##### Data for review #####
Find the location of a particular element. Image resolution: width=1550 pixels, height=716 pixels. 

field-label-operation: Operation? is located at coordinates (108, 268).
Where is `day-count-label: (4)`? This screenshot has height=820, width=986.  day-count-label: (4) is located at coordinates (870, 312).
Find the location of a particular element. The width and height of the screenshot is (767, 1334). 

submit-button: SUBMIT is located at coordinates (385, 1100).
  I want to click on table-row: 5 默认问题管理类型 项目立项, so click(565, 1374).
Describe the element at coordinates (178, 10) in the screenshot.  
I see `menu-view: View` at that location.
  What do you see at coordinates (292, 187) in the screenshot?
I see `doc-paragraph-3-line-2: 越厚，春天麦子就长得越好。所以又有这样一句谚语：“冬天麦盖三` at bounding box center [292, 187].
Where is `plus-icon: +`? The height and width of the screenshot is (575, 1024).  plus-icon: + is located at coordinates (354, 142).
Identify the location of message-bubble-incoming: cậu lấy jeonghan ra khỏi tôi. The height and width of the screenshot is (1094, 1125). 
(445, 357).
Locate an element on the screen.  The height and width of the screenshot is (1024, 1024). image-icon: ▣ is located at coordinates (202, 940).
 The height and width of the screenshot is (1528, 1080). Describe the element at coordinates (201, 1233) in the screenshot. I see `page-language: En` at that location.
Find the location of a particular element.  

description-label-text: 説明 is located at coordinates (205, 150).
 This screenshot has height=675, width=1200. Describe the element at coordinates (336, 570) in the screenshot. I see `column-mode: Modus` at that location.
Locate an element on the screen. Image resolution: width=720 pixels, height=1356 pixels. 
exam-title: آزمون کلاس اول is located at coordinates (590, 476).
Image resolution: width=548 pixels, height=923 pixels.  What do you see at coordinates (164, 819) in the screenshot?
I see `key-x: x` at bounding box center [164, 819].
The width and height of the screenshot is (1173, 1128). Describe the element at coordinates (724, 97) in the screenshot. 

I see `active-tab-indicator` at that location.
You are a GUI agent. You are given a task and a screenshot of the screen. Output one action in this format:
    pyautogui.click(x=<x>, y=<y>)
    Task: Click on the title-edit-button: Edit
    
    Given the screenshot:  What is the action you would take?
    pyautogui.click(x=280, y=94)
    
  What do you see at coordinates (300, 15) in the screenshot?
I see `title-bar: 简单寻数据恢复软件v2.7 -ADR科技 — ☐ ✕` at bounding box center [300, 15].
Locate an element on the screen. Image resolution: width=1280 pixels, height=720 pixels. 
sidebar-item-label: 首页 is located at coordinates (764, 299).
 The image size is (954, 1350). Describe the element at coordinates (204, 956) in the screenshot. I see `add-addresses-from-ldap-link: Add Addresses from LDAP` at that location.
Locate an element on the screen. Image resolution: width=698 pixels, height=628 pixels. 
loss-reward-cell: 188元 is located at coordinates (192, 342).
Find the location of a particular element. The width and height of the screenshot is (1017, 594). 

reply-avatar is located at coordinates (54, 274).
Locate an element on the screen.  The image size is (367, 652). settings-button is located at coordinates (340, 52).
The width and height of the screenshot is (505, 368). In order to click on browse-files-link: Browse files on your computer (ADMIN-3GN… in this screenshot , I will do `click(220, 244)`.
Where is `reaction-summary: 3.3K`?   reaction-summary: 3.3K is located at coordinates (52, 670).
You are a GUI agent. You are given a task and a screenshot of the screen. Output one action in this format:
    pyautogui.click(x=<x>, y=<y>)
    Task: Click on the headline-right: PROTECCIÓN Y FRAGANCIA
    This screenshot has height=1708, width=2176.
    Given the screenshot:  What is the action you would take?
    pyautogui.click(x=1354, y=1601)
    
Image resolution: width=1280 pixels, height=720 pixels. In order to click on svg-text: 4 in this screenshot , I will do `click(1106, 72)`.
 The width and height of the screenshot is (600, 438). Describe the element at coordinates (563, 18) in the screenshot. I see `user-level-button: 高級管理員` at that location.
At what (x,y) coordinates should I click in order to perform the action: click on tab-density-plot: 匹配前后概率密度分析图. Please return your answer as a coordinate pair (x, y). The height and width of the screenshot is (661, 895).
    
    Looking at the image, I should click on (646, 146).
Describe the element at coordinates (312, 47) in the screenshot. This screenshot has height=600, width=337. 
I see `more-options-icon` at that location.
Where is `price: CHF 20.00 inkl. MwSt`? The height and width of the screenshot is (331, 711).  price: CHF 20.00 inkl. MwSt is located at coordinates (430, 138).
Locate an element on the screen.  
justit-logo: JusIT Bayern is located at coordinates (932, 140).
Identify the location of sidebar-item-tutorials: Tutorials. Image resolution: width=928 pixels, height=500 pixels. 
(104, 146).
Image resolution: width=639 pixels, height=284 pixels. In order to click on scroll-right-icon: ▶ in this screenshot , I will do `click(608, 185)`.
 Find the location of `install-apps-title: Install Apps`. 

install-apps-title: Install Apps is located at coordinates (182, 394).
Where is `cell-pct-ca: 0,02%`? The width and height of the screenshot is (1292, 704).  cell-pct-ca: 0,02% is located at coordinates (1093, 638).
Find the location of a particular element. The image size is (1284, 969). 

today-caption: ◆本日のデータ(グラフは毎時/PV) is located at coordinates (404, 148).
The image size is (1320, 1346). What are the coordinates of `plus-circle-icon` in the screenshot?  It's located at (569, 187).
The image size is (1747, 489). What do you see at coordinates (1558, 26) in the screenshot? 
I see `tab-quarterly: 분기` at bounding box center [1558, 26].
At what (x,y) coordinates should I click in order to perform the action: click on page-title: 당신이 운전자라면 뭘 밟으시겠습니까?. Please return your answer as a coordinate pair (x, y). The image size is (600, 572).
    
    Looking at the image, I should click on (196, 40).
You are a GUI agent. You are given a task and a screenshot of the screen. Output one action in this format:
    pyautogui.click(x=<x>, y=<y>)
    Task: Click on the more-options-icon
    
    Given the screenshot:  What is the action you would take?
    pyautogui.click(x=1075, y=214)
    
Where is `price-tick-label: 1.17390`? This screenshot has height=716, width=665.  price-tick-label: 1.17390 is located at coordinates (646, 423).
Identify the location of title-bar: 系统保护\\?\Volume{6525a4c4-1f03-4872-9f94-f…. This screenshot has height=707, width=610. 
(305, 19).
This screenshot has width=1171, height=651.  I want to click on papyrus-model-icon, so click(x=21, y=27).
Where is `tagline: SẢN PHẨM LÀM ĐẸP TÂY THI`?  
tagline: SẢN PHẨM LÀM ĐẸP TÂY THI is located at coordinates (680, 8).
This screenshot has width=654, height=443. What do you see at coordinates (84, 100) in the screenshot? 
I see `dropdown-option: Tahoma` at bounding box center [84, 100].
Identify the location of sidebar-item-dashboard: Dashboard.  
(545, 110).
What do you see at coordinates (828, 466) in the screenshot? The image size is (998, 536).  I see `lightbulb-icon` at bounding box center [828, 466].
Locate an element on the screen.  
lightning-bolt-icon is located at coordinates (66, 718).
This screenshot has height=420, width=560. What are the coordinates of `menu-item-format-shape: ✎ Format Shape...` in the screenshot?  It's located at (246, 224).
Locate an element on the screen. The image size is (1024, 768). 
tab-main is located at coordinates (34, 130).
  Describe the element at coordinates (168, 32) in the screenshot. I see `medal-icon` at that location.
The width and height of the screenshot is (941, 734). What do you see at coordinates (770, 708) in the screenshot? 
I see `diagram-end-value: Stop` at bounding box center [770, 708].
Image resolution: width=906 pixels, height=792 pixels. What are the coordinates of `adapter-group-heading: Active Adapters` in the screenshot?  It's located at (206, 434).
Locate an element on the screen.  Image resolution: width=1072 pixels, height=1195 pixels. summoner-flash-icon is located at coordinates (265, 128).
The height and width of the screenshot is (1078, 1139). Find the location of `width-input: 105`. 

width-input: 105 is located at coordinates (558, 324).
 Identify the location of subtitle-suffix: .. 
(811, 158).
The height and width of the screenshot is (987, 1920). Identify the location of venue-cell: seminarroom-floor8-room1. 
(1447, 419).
#####
What is being asked:
In the stretch from the line containing "is (661, 895)." through the line containing "Image resolution: width=639", change "screenshot" to "screen capture" and give those lines again with everything else unchanged.

Written answer:
At what (x,y) coordinates should I click in order to perform the action: click on tab-density-plot: 匹配前后概率密度分析图. Please return your answer as a coordinate pair (x, y). The height and width of the screen capture is (661, 895).
    
    Looking at the image, I should click on (646, 146).
Describe the element at coordinates (312, 47) in the screen capture. This screen capture has height=600, width=337. 
I see `more-options-icon` at that location.
Where is `price: CHF 20.00 inkl. MwSt`? The height and width of the screen capture is (331, 711).  price: CHF 20.00 inkl. MwSt is located at coordinates (430, 138).
Locate an element on the screen.  
justit-logo: JusIT Bayern is located at coordinates (932, 140).
Identify the location of sidebar-item-tutorials: Tutorials. Image resolution: width=928 pixels, height=500 pixels. 
(104, 146).
Image resolution: width=639 pixels, height=284 pixels. In order to click on scroll-right-icon: ▶ in this screen capture , I will do `click(608, 185)`.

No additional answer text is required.